Source material:
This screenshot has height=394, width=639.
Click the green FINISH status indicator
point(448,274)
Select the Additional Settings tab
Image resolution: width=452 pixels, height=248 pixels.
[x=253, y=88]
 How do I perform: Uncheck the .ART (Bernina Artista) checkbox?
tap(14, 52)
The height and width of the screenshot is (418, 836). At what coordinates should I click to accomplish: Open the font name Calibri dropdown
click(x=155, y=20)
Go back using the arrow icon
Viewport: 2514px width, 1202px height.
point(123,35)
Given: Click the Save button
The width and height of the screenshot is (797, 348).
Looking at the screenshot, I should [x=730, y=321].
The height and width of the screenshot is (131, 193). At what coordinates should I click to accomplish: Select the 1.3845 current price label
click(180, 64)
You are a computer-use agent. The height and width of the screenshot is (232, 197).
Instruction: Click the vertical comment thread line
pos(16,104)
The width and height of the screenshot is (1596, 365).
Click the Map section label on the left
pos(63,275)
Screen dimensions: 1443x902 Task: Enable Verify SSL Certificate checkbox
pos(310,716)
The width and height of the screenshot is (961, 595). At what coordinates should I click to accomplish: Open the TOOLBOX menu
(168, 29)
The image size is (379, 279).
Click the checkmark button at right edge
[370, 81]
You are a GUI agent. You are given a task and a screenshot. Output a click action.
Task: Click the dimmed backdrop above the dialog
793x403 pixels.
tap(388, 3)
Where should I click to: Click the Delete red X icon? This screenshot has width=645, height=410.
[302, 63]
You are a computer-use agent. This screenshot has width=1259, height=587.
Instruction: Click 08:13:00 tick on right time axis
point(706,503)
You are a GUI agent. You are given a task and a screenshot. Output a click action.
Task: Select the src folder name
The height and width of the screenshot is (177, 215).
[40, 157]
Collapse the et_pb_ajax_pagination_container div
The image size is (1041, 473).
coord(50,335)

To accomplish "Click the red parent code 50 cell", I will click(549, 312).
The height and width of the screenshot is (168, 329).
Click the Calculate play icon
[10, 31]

Directions: Reproduce the material verbatim, from the line containing "Select the Additional Settings tab" through the line containing "pos(310,716)", inclusive.

Task output:
Select the Additional Settings tab
Image resolution: width=452 pixels, height=248 pixels.
[x=253, y=88]
 How do I perform: Uncheck the .ART (Bernina Artista) checkbox?
tap(14, 52)
The height and width of the screenshot is (418, 836). At what coordinates should I click to accomplish: Open the font name Calibri dropdown
click(x=155, y=20)
Go back using the arrow icon
Viewport: 2514px width, 1202px height.
point(123,35)
Given: Click the Save button
The width and height of the screenshot is (797, 348).
Looking at the screenshot, I should [x=730, y=321].
The height and width of the screenshot is (131, 193). At what coordinates should I click to accomplish: Select the 1.3845 current price label
click(180, 64)
You are a computer-use agent. The height and width of the screenshot is (232, 197).
Instruction: Click the vertical comment thread line
pos(16,104)
The width and height of the screenshot is (1596, 365).
Click the Map section label on the left
pos(63,275)
Screen dimensions: 1443x902 Task: Enable Verify SSL Certificate checkbox
pos(310,716)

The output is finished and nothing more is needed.